Copy out every line of the listing below, unchanged and in the same order.

==== Records to use

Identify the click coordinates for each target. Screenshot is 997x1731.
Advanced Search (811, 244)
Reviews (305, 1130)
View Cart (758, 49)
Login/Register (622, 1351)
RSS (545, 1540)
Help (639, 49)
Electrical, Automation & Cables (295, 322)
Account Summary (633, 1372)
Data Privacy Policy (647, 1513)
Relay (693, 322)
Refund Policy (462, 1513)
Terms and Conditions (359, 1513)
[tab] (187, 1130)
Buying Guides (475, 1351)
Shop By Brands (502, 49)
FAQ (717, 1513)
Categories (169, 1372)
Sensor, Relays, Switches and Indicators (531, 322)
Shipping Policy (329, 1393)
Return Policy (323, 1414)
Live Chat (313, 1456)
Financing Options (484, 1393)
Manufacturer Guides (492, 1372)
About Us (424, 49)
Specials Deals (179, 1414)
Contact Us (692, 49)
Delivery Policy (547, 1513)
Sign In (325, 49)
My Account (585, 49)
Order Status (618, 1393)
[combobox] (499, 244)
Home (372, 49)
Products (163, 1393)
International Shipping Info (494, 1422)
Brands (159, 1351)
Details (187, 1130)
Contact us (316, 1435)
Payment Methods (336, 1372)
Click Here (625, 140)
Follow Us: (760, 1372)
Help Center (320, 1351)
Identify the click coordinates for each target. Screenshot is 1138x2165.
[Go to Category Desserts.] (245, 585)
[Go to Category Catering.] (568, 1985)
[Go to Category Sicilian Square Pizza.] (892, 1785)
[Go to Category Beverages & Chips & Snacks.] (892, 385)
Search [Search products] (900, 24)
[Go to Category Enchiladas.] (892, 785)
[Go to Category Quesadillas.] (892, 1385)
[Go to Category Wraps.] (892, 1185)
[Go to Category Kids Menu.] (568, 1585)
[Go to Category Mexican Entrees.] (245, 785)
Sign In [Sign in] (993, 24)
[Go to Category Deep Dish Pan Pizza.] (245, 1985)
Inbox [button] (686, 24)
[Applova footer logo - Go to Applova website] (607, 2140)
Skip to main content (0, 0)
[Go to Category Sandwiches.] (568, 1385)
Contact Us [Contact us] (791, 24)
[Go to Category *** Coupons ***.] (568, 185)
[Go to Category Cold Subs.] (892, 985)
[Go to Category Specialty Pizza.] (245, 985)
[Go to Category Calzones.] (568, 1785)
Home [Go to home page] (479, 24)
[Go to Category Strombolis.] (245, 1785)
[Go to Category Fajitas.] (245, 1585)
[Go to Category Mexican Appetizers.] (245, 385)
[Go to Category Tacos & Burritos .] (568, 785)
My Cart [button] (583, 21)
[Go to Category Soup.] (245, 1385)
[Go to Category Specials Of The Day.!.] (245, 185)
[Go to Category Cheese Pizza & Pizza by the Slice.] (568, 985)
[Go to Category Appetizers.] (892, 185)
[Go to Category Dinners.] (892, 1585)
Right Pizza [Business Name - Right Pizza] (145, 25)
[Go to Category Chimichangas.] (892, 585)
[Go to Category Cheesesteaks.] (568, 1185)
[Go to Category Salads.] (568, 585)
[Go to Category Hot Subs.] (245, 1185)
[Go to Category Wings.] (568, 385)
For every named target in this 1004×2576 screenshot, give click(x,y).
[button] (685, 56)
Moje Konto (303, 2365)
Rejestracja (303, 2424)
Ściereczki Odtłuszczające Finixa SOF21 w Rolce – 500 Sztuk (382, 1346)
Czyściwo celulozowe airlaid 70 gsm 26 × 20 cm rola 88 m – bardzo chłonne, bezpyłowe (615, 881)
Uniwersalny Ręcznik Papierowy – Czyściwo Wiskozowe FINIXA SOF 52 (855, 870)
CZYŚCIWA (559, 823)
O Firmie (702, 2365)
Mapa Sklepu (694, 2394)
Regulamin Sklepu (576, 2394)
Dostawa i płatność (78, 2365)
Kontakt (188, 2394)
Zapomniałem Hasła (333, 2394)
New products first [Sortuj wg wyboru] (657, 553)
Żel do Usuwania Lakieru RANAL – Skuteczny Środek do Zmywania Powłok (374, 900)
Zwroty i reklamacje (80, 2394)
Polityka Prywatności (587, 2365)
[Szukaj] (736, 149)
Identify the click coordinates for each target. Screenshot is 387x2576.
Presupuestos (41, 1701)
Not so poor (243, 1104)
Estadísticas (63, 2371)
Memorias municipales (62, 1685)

========

**Response to this exercise**.
Identify the click coordinates for each target. Screenshot is 997x1731.
Advanced Search (811, 244)
Reviews (305, 1130)
View Cart (758, 49)
Login/Register (622, 1351)
RSS (545, 1540)
Help (639, 49)
Electrical, Automation & Cables (295, 322)
Account Summary (633, 1372)
Data Privacy Policy (647, 1513)
Relay (693, 322)
Refund Policy (462, 1513)
Terms and Conditions (359, 1513)
[tab] (187, 1130)
Buying Guides (475, 1351)
Shop By Brands (502, 49)
FAQ (717, 1513)
Categories (169, 1372)
Sensor, Relays, Switches and Indicators (531, 322)
Shipping Policy (329, 1393)
Return Policy (323, 1414)
Live Chat (313, 1456)
Financing Options (484, 1393)
Manufacturer Guides (492, 1372)
About Us (424, 49)
Specials Deals (179, 1414)
Contact Us (692, 49)
Delivery Policy (547, 1513)
Sign In (325, 49)
My Account (585, 49)
Order Status (618, 1393)
[combobox] (499, 244)
Home (372, 49)
Products (163, 1393)
International Shipping Info (494, 1422)
Brands (159, 1351)
Details (187, 1130)
Contact us (316, 1435)
Payment Methods (336, 1372)
Click Here (625, 140)
Follow Us: (760, 1372)
Help Center (320, 1351)
Identify the click coordinates for each target. Screenshot is 1138x2165.
[Go to Category Desserts.] (245, 585)
[Go to Category Catering.] (568, 1985)
[Go to Category Sicilian Square Pizza.] (892, 1785)
[Go to Category Beverages & Chips & Snacks.] (892, 385)
Search [Search products] (900, 24)
[Go to Category Enchiladas.] (892, 785)
[Go to Category Quesadillas.] (892, 1385)
[Go to Category Wraps.] (892, 1185)
[Go to Category Kids Menu.] (568, 1585)
[Go to Category Mexican Entrees.] (245, 785)
Sign In [Sign in] (993, 24)
[Go to Category Deep Dish Pan Pizza.] (245, 1985)
Inbox [button] (686, 24)
[Applova footer logo - Go to Applova website] (607, 2140)
Skip to main content (0, 0)
[Go to Category Sandwiches.] (568, 1385)
Contact Us [Contact us] (791, 24)
[Go to Category *** Coupons ***.] (568, 185)
[Go to Category Cold Subs.] (892, 985)
[Go to Category Specialty Pizza.] (245, 985)
[Go to Category Calzones.] (568, 1785)
Home [Go to home page] (479, 24)
[Go to Category Strombolis.] (245, 1785)
[Go to Category Fajitas.] (245, 1585)
[Go to Category Mexican Appetizers.] (245, 385)
[Go to Category Tacos & Burritos .] (568, 785)
My Cart [button] (583, 21)
[Go to Category Soup.] (245, 1385)
[Go to Category Specials Of The Day.!.] (245, 185)
[Go to Category Cheese Pizza & Pizza by the Slice.] (568, 985)
[Go to Category Appetizers.] (892, 185)
[Go to Category Dinners.] (892, 1585)
Right Pizza [Business Name - Right Pizza] (145, 25)
[Go to Category Chimichangas.] (892, 585)
[Go to Category Cheesesteaks.] (568, 1185)
[Go to Category Salads.] (568, 585)
[Go to Category Hot Subs.] (245, 1185)
[Go to Category Wings.] (568, 385)
For every named target in this 1004×2576 screenshot, give click(x,y).
[button] (685, 56)
Moje Konto (303, 2365)
Rejestracja (303, 2424)
Ściereczki Odtłuszczające Finixa SOF21 w Rolce – 500 Sztuk (382, 1346)
Czyściwo celulozowe airlaid 70 gsm 26 × 20 cm rola 88 m – bardzo chłonne, bezpyłowe (615, 881)
Uniwersalny Ręcznik Papierowy – Czyściwo Wiskozowe FINIXA SOF 52 (855, 870)
CZYŚCIWA (559, 823)
O Firmie (702, 2365)
Mapa Sklepu (694, 2394)
Regulamin Sklepu (576, 2394)
Dostawa i płatność (78, 2365)
Kontakt (188, 2394)
Zapomniałem Hasła (333, 2394)
New products first [Sortuj wg wyboru] (657, 553)
Żel do Usuwania Lakieru RANAL – Skuteczny Środek do Zmywania Powłok (374, 900)
Zwroty i reklamacje (80, 2394)
Polityka Prywatności (587, 2365)
[Szukaj] (736, 149)
Identify the click coordinates for each target. Screenshot is 387x2576.
Presupuestos (41, 1701)
Not so poor (243, 1104)
Estadísticas (63, 2371)
Memorias municipales (62, 1685)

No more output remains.